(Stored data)
----

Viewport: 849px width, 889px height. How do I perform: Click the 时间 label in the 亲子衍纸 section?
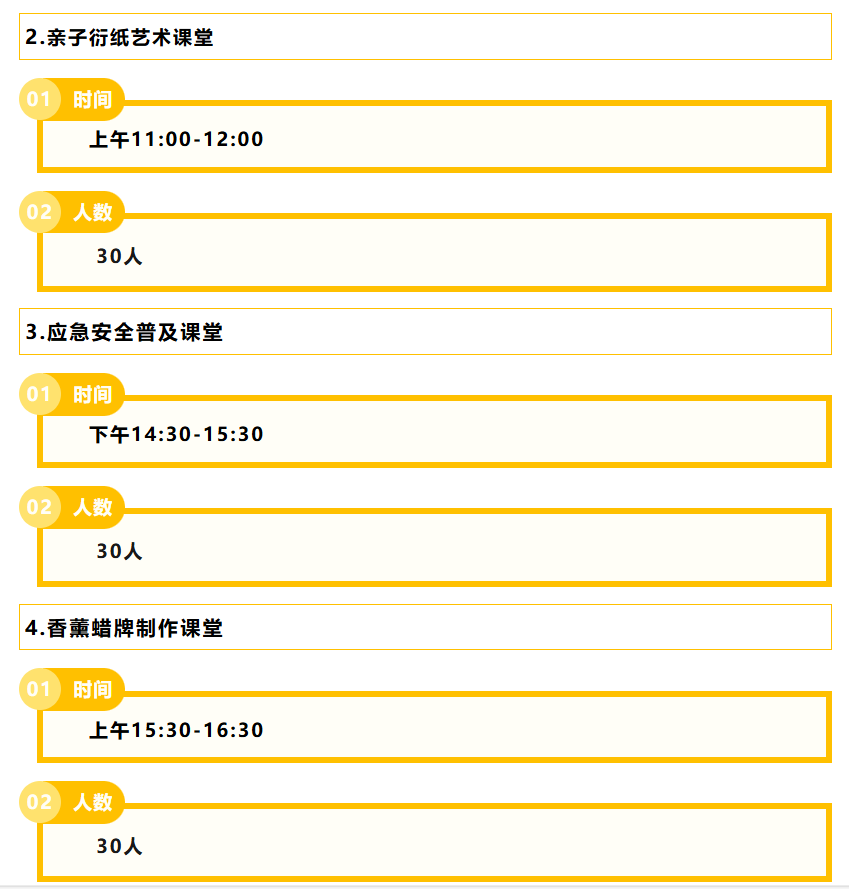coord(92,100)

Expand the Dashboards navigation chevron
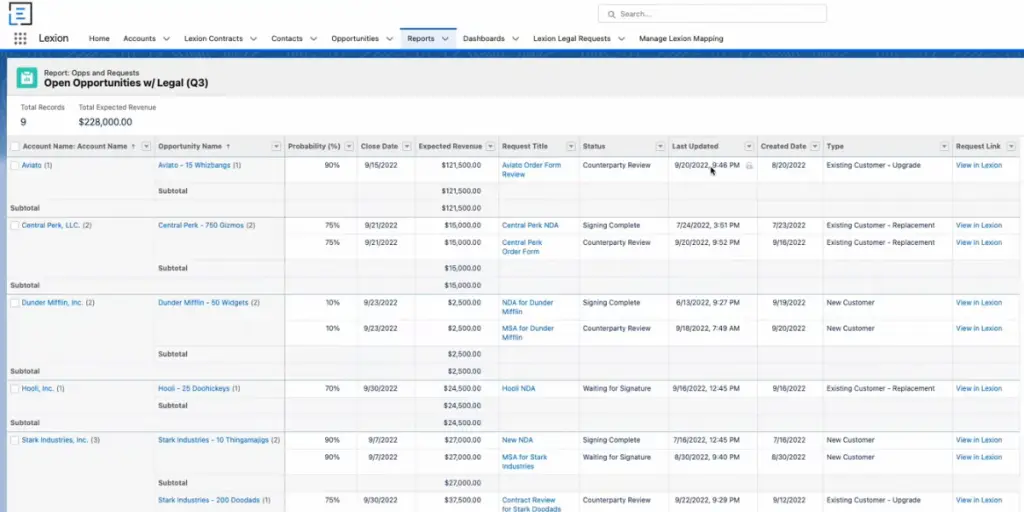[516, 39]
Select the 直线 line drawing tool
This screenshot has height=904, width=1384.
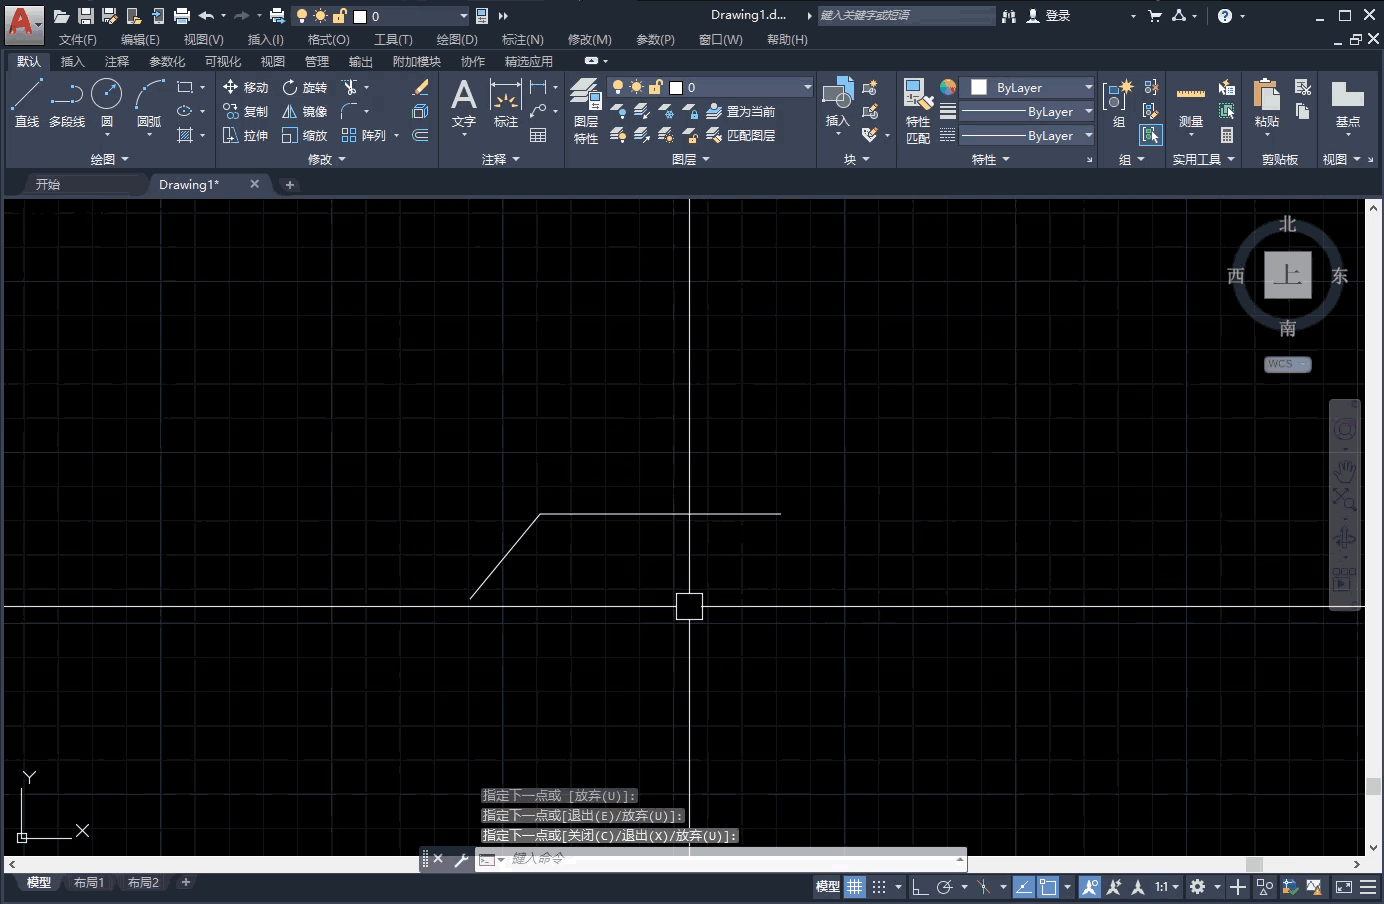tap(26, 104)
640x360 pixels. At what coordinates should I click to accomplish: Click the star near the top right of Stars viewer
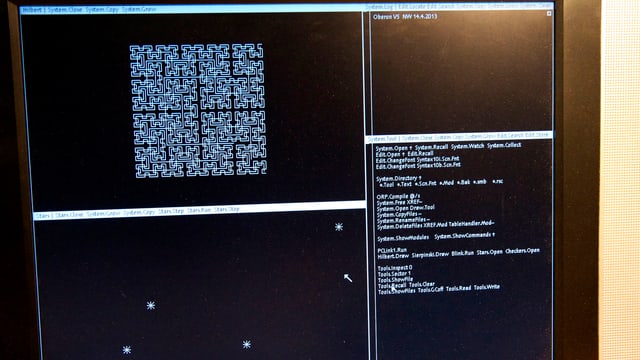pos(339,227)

----

#### Task
Transcribe all of the data above verbatim but omit every picture.

#### Worked solution
Viewport: 849px width, 889px height. How do I perform: Click the 时间 label in the 亲子衍纸 section?
coord(92,100)

Expand the Dashboards navigation chevron
[516, 39]
Select the 直线 line drawing tool
This screenshot has height=904, width=1384.
tap(26, 104)
640x360 pixels. At what coordinates should I click to accomplish: Click the star near the top right of Stars viewer
pos(339,227)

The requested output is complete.